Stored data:

+---+

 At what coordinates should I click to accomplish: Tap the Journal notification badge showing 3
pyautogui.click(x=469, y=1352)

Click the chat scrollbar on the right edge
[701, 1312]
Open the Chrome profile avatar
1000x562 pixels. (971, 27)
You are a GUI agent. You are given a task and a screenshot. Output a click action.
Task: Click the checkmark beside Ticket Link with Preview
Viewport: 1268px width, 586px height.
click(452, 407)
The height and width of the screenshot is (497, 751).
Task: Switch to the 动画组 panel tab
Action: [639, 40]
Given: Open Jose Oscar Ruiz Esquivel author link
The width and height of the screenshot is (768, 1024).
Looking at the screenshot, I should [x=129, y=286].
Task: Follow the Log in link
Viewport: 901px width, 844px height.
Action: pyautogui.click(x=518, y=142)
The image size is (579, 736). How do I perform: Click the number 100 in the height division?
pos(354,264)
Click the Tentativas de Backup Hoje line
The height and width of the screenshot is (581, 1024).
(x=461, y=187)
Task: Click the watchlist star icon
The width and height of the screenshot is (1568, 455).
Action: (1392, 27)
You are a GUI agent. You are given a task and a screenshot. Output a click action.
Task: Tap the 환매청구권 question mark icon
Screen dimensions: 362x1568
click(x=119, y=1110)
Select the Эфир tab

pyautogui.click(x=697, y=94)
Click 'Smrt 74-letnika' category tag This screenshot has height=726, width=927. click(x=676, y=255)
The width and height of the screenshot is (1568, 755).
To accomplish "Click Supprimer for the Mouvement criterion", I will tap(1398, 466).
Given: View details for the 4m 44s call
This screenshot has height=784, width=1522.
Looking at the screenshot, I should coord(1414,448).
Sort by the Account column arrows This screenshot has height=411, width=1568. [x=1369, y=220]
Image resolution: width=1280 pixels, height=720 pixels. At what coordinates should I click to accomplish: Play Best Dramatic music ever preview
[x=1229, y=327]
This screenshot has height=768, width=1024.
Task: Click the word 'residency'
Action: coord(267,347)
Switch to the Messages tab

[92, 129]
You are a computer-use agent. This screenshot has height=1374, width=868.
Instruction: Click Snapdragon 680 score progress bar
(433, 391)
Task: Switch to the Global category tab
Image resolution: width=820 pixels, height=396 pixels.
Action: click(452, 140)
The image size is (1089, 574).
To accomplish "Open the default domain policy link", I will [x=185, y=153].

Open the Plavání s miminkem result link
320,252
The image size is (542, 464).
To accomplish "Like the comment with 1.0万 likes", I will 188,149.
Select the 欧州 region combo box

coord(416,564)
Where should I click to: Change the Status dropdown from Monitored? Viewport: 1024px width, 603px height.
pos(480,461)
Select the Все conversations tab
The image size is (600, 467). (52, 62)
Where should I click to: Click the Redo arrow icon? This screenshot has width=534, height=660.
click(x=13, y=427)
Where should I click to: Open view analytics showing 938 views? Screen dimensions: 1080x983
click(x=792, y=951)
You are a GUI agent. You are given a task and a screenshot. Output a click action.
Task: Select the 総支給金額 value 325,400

+---+

TASK GOAL: Please give back only the lines between the first line of the entries and the line with "Given: View details for the 4m 44s call", both ends included, word for word.

RESULT FOR THIS TASK:
 At what coordinates should I click to accomplish: Tap the Journal notification badge showing 3
pyautogui.click(x=469, y=1352)

Click the chat scrollbar on the right edge
[701, 1312]
Open the Chrome profile avatar
1000x562 pixels. (971, 27)
You are a GUI agent. You are given a task and a screenshot. Output a click action.
Task: Click the checkmark beside Ticket Link with Preview
Viewport: 1268px width, 586px height.
click(452, 407)
The height and width of the screenshot is (497, 751).
Task: Switch to the 动画组 panel tab
Action: [639, 40]
Given: Open Jose Oscar Ruiz Esquivel author link
The width and height of the screenshot is (768, 1024).
Looking at the screenshot, I should [x=129, y=286].
Task: Follow the Log in link
Viewport: 901px width, 844px height.
Action: pyautogui.click(x=518, y=142)
The image size is (579, 736). How do I perform: Click the number 100 in the height division?
pos(354,264)
Click the Tentativas de Backup Hoje line
The height and width of the screenshot is (581, 1024).
(x=461, y=187)
Task: Click the watchlist star icon
The width and height of the screenshot is (1568, 455).
Action: (1392, 27)
You are a GUI agent. You are given a task and a screenshot. Output a click action.
Task: Tap the 환매청구권 question mark icon
Screen dimensions: 362x1568
click(x=119, y=1110)
Select the Эфир tab

pyautogui.click(x=697, y=94)
Click 'Smrt 74-letnika' category tag This screenshot has height=726, width=927. click(x=676, y=255)
The width and height of the screenshot is (1568, 755).
To accomplish "Click Supprimer for the Mouvement criterion", I will tap(1398, 466).
Given: View details for the 4m 44s call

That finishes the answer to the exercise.